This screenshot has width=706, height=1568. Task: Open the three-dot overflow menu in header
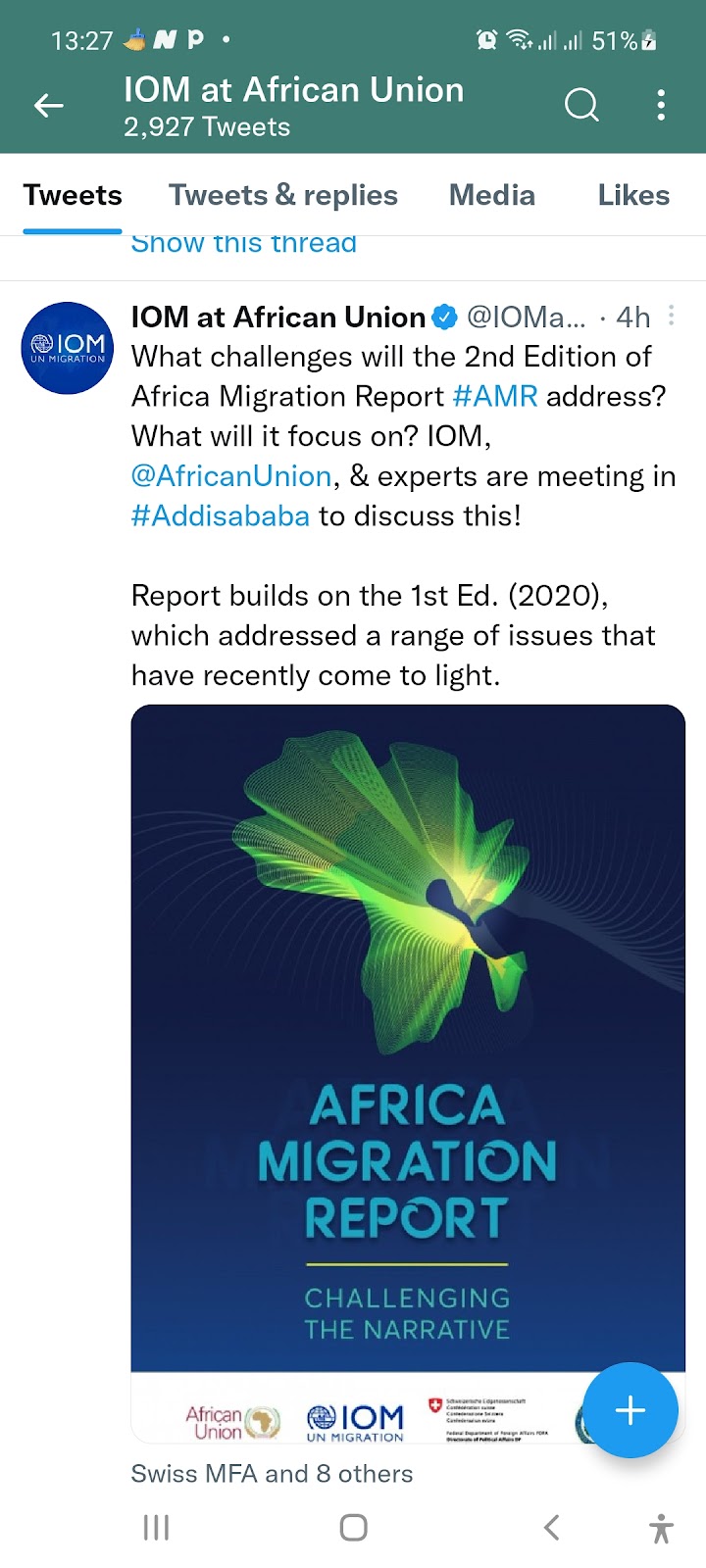click(x=662, y=104)
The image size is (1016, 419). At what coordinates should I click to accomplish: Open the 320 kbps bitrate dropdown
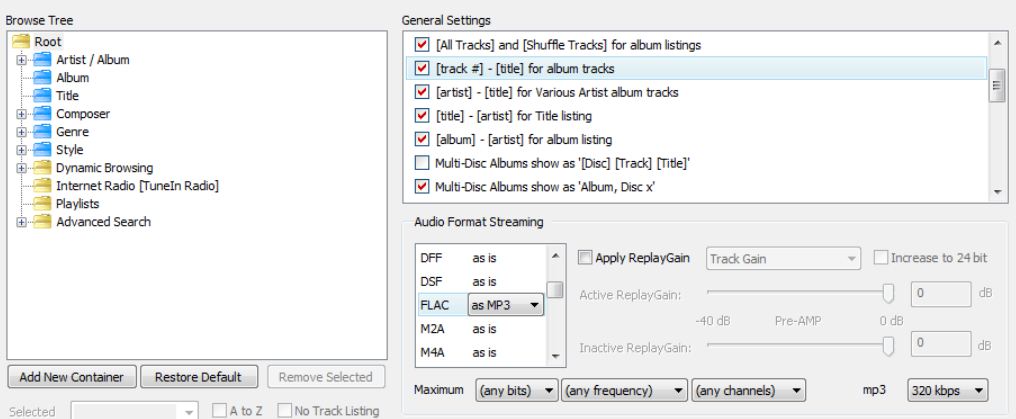pyautogui.click(x=947, y=388)
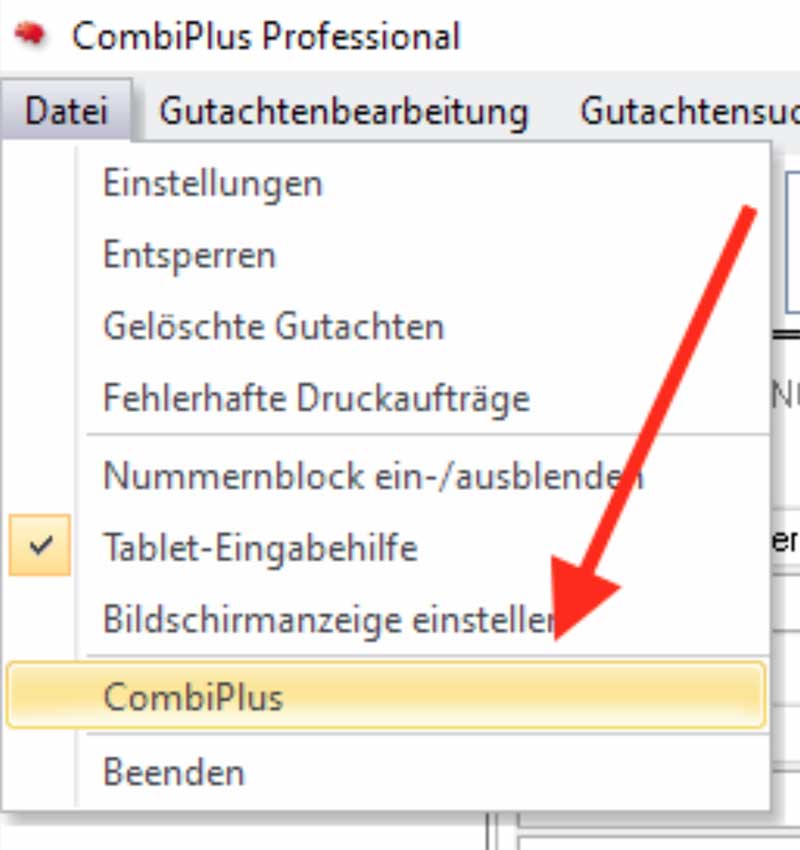Choose the highlighted CombiPlus entry
This screenshot has width=800, height=850.
pos(193,697)
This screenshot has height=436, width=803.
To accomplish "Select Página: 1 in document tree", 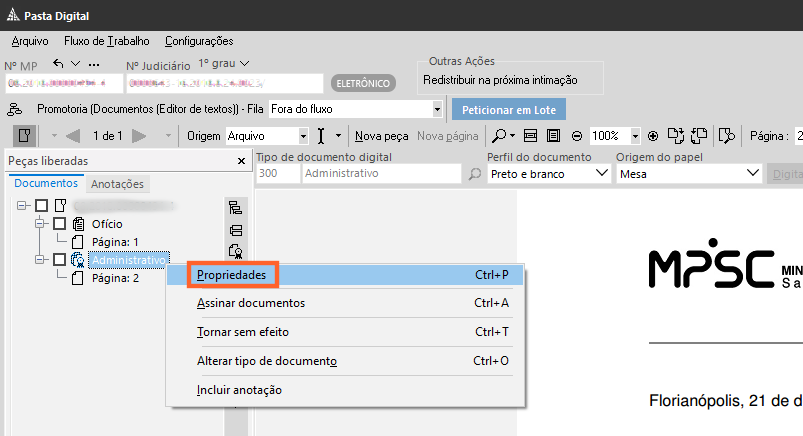I will point(115,242).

What the task requires
Lines from the one above containing "The image size" down to the one containing "This screenshot has height=436, width=803." should be transcribed exactly, with both ends kept and no pictures.

Reply to the task
The image size is (1016, 419). At what coordinates should I click to accomplish: Open the 320 kbps bitrate dropdown
pyautogui.click(x=947, y=388)
Choose the highlighted CombiPlus entry
This screenshot has width=800, height=850.
pos(193,697)
This screenshot has height=436, width=803.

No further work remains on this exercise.